### Selection
--------------------

Hopper’s paintings seem to trigger these epiphanies of the everyday more often than other images. They make us see places we thought we knew from a different perspective and change the way we see ourselves in the world. Elusive everydayness can be felt or experienced when, thanks to our vision and memory, the visible reality meets another image, even if it is a virtual, immaterial memory-image. One of the most interesting models of such an experience was the interaction of perception and memory as described by Henri Bergson, who claimed there was no perception which would not be infused with memories: “the memory-image itself, if it remained pure memory, would be ineffectual. Virtual, memory can only become actual by means of perception that attracts it. Powerless, it borrows life and strength from the present situation in which it is materialized”6. Following this logic, we tend to recollect images more effectively when we come across the object that activated them and this object thus becomes a screen onto which we project our visual memory. More recently, the German art historian Hans Belting argued for the importance and functionality of immaterial images:

Perception alone does not explain the interaction of body and medium that takes place in the transmission of images. Images […] happen or are negotiated, between bodies and media. Bodies censor the flux of images via projection, memory, attention, or neglect […] Bodies perform images […] as much as they perceive outside images. In this double sense, they are living media that transcend the capacities of their prosthetic media. (Belting, 2003 : 11)

--------------------

### Short task 1
Reproduce the rows, requests included, starting at the first row and ending after the line containing "coord(365,163)". Multiply every coordinate in the answers by 1.45 and round to whole numbers, with halves rounded up, leaving the numbers in the requests unchanged.

### Data for the task
--------------------

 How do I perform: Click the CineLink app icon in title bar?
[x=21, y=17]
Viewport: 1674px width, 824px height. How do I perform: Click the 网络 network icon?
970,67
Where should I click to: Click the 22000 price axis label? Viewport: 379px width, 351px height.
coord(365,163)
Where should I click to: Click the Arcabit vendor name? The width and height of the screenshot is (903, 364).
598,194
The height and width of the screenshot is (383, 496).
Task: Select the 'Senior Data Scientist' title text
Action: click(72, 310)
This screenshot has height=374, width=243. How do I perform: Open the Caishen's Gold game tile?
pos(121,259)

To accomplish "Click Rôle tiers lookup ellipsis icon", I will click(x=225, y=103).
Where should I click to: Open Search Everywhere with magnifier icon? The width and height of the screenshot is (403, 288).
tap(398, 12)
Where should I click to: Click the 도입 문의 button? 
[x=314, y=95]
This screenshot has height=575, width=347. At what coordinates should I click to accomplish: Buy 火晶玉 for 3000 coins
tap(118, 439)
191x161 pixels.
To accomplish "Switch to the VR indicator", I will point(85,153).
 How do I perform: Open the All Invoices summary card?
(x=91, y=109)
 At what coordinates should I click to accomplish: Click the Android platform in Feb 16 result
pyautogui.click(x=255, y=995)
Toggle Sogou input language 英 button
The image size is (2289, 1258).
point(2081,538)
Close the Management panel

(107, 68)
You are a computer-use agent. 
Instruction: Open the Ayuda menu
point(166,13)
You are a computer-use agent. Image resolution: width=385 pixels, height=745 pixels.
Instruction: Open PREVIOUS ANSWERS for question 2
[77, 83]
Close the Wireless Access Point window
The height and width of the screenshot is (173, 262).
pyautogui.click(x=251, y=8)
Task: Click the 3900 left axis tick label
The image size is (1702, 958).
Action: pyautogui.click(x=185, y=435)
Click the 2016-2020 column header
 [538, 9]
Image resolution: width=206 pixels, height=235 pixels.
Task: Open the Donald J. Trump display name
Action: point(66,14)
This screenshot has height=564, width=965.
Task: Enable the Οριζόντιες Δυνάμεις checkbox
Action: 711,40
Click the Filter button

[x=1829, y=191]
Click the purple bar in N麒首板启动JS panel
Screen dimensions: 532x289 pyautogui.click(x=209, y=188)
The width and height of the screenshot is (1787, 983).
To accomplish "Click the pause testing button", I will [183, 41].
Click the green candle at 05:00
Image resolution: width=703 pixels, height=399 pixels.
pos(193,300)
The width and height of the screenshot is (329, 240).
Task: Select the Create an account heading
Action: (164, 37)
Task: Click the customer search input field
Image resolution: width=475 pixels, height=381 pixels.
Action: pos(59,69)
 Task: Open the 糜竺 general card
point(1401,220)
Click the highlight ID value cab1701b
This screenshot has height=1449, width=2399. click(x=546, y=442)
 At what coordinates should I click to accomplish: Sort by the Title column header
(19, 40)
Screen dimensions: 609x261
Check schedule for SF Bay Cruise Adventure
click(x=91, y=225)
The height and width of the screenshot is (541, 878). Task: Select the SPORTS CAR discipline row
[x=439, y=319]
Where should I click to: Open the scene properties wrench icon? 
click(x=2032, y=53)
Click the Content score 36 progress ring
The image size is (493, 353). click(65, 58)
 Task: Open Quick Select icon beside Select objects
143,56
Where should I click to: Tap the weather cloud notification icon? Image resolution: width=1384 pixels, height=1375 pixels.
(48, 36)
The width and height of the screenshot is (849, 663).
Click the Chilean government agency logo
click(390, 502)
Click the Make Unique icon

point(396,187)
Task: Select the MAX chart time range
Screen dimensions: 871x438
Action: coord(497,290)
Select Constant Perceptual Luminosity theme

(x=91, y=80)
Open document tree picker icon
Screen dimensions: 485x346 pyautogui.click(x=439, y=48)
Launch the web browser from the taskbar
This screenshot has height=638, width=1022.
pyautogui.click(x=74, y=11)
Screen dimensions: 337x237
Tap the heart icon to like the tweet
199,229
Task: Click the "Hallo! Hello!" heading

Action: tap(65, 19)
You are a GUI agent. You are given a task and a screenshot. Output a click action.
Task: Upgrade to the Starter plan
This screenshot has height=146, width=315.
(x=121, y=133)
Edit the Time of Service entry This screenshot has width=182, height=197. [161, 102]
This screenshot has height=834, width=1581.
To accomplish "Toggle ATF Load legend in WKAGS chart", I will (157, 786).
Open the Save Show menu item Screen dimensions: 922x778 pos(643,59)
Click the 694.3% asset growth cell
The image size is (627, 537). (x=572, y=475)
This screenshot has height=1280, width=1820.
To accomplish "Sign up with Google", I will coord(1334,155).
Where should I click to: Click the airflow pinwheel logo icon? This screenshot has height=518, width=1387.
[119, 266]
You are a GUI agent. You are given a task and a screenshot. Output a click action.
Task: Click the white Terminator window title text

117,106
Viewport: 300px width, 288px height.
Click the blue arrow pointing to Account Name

--------------------

### Short task 2
Condense the paragraph of the passage on Hopper's paintings that begins "Hopper’s paintings seem to trigger" into a short list that keeps its main facts.

### Written solution 1
 How do I perform: Click the CineLink app icon in title bar?
[x=30, y=25]
Viewport: 1674px width, 824px height. How do I perform: Click the 网络 network icon?
1407,97
Where should I click to: Click the 22000 price axis label? Viewport: 379px width, 351px height.
coord(529,236)

### Written solution 2
- Hopper's paintings trigger epiphanies of the everyday more often than other images. They make familiar places appear from a different perspective and change how we see ourselves in the world.
- Elusive everydayness is felt when, through vision and memory, visible reality meets another image, even a virtual, immaterial memory-image.
- Henri Bergson described this interaction of perception and memory. He held that no perception is free of memories and that a memory-image, powerless on its own, becomes actual only through a perception that attracts it.
- Accordingly, images are recollected more effectively when we encounter the object that activated them. That object becomes a screen onto which visual memory is projected.
- More recently, the German art historian Hans Belting argued for the importance and functionality of immaterial images.